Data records
________________________

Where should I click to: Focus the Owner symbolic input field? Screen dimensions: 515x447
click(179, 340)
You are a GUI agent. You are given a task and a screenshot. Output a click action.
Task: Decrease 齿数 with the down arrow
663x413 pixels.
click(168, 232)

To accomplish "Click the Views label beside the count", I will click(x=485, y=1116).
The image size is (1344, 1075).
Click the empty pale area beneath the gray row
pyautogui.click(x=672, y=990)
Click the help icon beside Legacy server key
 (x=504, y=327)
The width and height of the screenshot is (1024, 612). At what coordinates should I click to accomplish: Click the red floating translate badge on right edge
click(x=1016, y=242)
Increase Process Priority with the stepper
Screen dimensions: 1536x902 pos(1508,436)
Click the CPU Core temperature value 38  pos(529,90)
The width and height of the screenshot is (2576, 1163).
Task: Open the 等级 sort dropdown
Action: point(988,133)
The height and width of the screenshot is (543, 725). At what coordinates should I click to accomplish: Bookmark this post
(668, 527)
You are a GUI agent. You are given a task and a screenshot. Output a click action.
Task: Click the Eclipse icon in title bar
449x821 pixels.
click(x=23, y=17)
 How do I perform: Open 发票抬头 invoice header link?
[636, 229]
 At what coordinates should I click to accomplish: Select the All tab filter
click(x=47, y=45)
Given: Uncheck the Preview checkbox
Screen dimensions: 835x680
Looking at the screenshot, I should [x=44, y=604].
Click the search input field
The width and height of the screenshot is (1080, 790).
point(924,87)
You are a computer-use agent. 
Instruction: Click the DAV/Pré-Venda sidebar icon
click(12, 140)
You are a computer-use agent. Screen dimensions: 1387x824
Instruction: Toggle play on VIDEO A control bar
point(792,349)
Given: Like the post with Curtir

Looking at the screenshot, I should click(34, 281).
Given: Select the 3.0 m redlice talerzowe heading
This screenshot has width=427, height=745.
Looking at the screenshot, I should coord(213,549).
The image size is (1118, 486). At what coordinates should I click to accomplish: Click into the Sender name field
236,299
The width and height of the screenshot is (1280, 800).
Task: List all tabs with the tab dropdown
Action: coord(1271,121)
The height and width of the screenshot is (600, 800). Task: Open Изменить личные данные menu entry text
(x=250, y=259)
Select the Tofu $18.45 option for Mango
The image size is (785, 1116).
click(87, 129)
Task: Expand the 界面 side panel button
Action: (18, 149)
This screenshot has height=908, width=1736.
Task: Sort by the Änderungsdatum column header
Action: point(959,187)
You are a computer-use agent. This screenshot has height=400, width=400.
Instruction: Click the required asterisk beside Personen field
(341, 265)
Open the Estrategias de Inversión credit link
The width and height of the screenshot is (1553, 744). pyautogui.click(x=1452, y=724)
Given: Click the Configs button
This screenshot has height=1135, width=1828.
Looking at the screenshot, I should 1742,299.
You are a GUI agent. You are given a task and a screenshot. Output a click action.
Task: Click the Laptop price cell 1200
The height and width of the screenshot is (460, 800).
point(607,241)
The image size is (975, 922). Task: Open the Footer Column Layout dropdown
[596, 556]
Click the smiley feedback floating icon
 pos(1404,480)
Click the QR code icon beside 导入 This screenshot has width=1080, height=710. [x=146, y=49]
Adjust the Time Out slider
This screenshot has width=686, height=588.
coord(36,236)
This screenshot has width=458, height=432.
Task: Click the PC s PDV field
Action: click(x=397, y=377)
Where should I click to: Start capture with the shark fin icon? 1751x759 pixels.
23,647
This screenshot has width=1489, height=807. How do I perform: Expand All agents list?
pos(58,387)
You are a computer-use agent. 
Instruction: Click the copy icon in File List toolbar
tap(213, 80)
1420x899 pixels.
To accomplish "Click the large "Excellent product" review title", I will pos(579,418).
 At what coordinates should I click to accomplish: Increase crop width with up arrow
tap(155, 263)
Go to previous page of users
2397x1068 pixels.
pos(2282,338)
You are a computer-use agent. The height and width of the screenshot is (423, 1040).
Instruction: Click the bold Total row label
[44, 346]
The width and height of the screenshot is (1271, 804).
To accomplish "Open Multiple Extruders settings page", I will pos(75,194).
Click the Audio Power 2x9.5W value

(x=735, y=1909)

________________________

Exercise objective: Each line above is to be restated exactly.

Solution for this problem:
Where should I click to: Focus the Owner symbolic input field? Screen dimensions: 515x447
click(179, 340)
You are a GUI agent. You are given a task and a screenshot. Output a click action.
Task: Decrease 齿数 with the down arrow
663x413 pixels.
click(168, 232)

To accomplish "Click the Views label beside the count", I will click(x=485, y=1116).
The image size is (1344, 1075).
Click the empty pale area beneath the gray row
pyautogui.click(x=672, y=990)
Click the help icon beside Legacy server key
 (x=504, y=327)
The width and height of the screenshot is (1024, 612). At what coordinates should I click to accomplish: Click the red floating translate badge on right edge
click(x=1016, y=242)
Increase Process Priority with the stepper
Screen dimensions: 1536x902 pos(1508,436)
Click the CPU Core temperature value 38  pos(529,90)
The width and height of the screenshot is (2576, 1163).
Task: Open the 等级 sort dropdown
Action: point(988,133)
The height and width of the screenshot is (543, 725). At what coordinates should I click to accomplish: Bookmark this post
(668, 527)
You are a GUI agent. You are given a task and a screenshot. Output a click action.
Task: Click the Eclipse icon in title bar
449x821 pixels.
click(x=23, y=17)
 How do I perform: Open 发票抬头 invoice header link?
[636, 229]
 At what coordinates should I click to accomplish: Select the All tab filter
click(x=47, y=45)
Given: Uncheck the Preview checkbox
Screen dimensions: 835x680
Looking at the screenshot, I should [x=44, y=604].
Click the search input field
The width and height of the screenshot is (1080, 790).
point(924,87)
You are a computer-use agent. 
Instruction: Click the DAV/Pré-Venda sidebar icon
click(12, 140)
You are a computer-use agent. Screen dimensions: 1387x824
Instruction: Toggle play on VIDEO A control bar
point(792,349)
Given: Like the post with Curtir

Looking at the screenshot, I should click(34, 281).
Given: Select the 3.0 m redlice talerzowe heading
This screenshot has width=427, height=745.
Looking at the screenshot, I should coord(213,549).
The image size is (1118, 486). At what coordinates should I click to accomplish: Click into the Sender name field
236,299
The width and height of the screenshot is (1280, 800).
Task: List all tabs with the tab dropdown
Action: coord(1271,121)
The height and width of the screenshot is (600, 800). Task: Open Изменить личные данные menu entry text
(x=250, y=259)
Select the Tofu $18.45 option for Mango
The image size is (785, 1116).
click(87, 129)
Task: Expand the 界面 side panel button
Action: (18, 149)
This screenshot has height=908, width=1736.
Task: Sort by the Änderungsdatum column header
Action: point(959,187)
You are a computer-use agent. This screenshot has height=400, width=400.
Instruction: Click the required asterisk beside Personen field
(341, 265)
Open the Estrategias de Inversión credit link
The width and height of the screenshot is (1553, 744). pyautogui.click(x=1452, y=724)
Given: Click the Configs button
This screenshot has height=1135, width=1828.
Looking at the screenshot, I should 1742,299.
You are a GUI agent. You are given a task and a screenshot. Output a click action.
Task: Click the Laptop price cell 1200
The height and width of the screenshot is (460, 800).
point(607,241)
The image size is (975, 922). Task: Open the Footer Column Layout dropdown
[596, 556]
Click the smiley feedback floating icon
 pos(1404,480)
Click the QR code icon beside 导入 This screenshot has width=1080, height=710. [x=146, y=49]
Adjust the Time Out slider
This screenshot has width=686, height=588.
coord(36,236)
This screenshot has width=458, height=432.
Task: Click the PC s PDV field
Action: click(x=397, y=377)
Where should I click to: Start capture with the shark fin icon? 1751x759 pixels.
23,647
This screenshot has width=1489, height=807. How do I perform: Expand All agents list?
pos(58,387)
You are a computer-use agent. 
Instruction: Click the copy icon in File List toolbar
tap(213, 80)
1420x899 pixels.
To accomplish "Click the large "Excellent product" review title", I will pos(579,418).
 At what coordinates should I click to accomplish: Increase crop width with up arrow
tap(155, 263)
Go to previous page of users
2397x1068 pixels.
pos(2282,338)
You are a computer-use agent. The height and width of the screenshot is (423, 1040).
Instruction: Click the bold Total row label
[44, 346]
The width and height of the screenshot is (1271, 804).
To accomplish "Open Multiple Extruders settings page", I will pos(75,194).
Click the Audio Power 2x9.5W value

(x=735, y=1909)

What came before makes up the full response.